Others say that while genomic data can yield useful information in terms of how different people metabolize different types of fat and specific nutrients such as B vitamins, there is a need for more research before it can be utilized in an algorithm for making dietary recommendations.
“I think it’s a little early,” says Eileen Gibney, a professor at University College Dublin. “We’ve identified a limited number of gene-nutrient interactions so far, but we need more randomized control trials of people with different genetic profiles on the same diet, to see whether they respond differently, and if that can be explained by their genetic differences.”
Some start-ups have already come unstuck for promising too much, or pushing recommendations which are not based on scientifically rigorous trials. The world of precision nutrition apps was dubbed a ‘Wild West’ by some commentators after the founders of uBiome – a start-up which offered nutritional recommendations based on information obtained from sequencing stool samples –were charged with fraud last year. The weight-loss app Noom, which was valued at $3.7 billion in May 2021, has been criticized on Twitter by a number of users who claimed that its recommendations have led to them developed eating disorders.

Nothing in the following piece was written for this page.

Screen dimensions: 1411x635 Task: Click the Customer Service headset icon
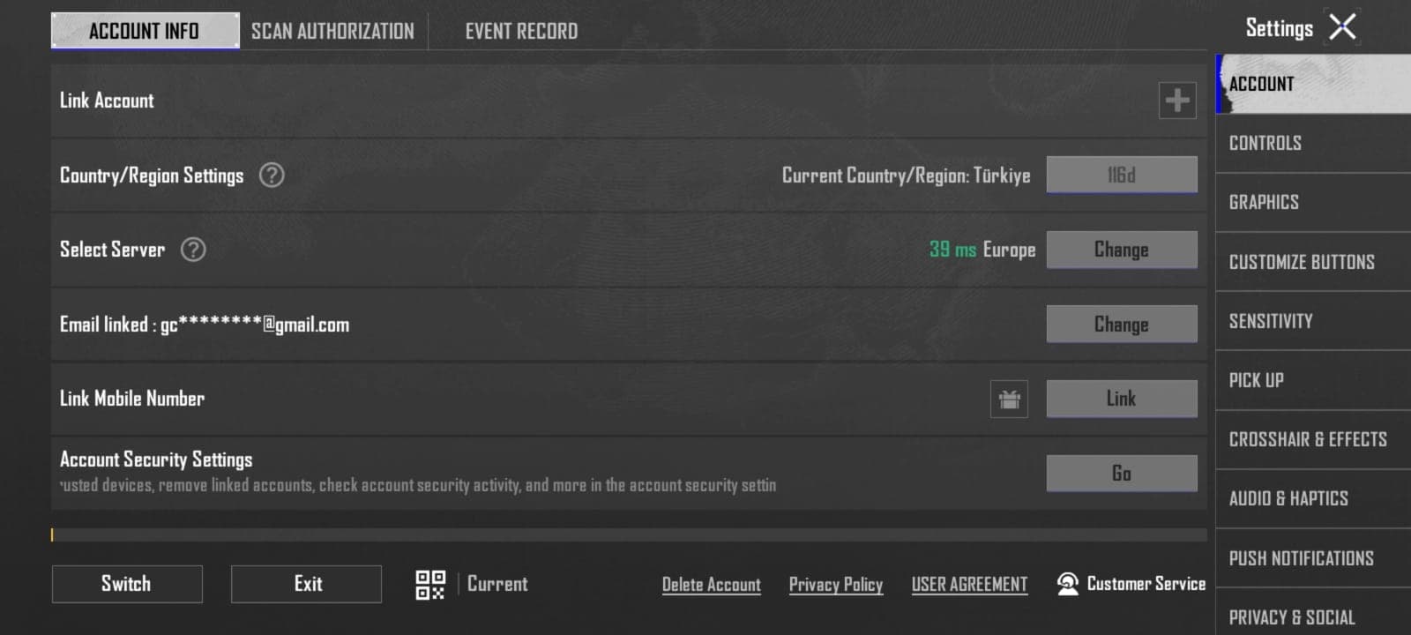click(x=1068, y=584)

With precision nutrition apps marketing their technology at healthy individuals, question marks have also been raised about the value which can be gained through non-diabetics monitoring their blood sugar through CGM. While some small studies have found that wearing a CGM can make overweight or obese individuals more motivated to exercise, there is still a lack of conclusive evidence showing that this translates to improved health.
However, independent researchers remain intrigued by the technology, and say that the wealth of data generated through such apps could be used to help further stratify the different types of people who become at risk of developing type 2 diabetes.

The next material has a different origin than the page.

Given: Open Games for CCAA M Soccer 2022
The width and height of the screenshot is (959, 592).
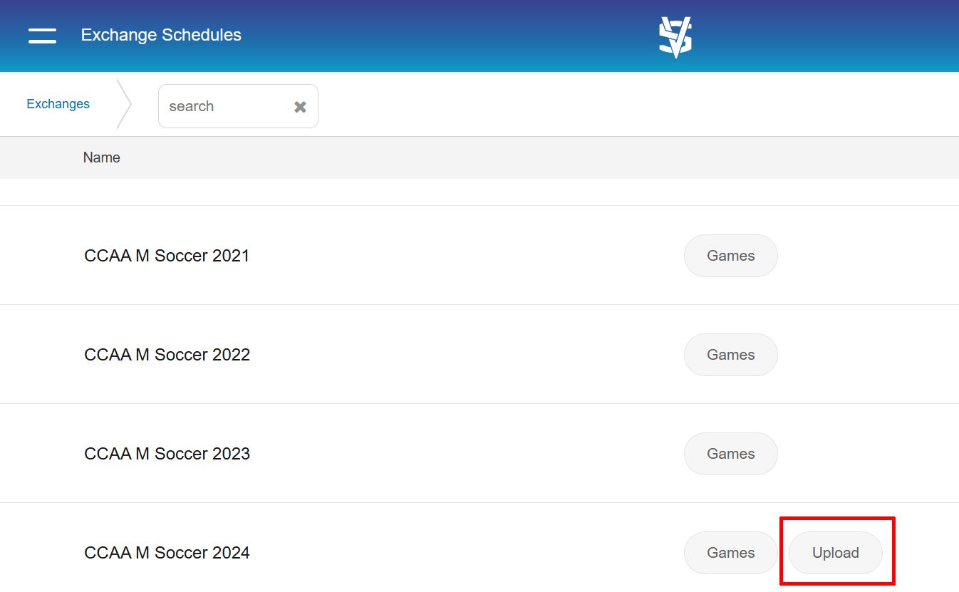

“CGM not only enables a longer sampling time for capturing glucose levels, but will also capture lifestyle factors,” says Robert Wagner, a diabetes researcher at University Hospital Düsseldorf. “It is probable that it can be used to identify many clusters of prediabetic metabolism and predict the risk of diabetes and its complications, but maybe also specific cardiometabolic risk constellations. However, we still don’t know which forms of diabetes can be prevented by such approaches and how feasible and long-lasting such self-feedback dietary modifications are.”

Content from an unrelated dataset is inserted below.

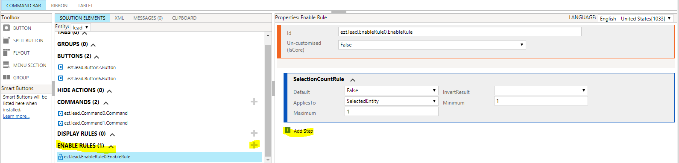Add a new Command with plus icon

Snyder himself has now been wearing a CGM for eight years, and he credits the insights it provides with helping him to manage his own diabetes. “My CGM still gives me novel insights into what foods and behaviors affect my glucose levels,” he says.
He is now looking to run clinical trials with his group at Stanford to see whether following a precision nutrition approach based on CGM and microbiome data, combined with other health information, can be used to reverse signs of pre-diabetes. If it proves successful, January AI may look to incorporate microbiome data in future.
“Ultimately, what I want to do is be able take people’s poop samples, maybe a blood draw, and say, ‘Alright, based on these parameters, this is what I think is going to spike you,’ and then have a CGM to test that out,” he says. “Getting very predictive about this, so right from the get go, you can have people better manage their health and then use the glucose monitor to help follow that.”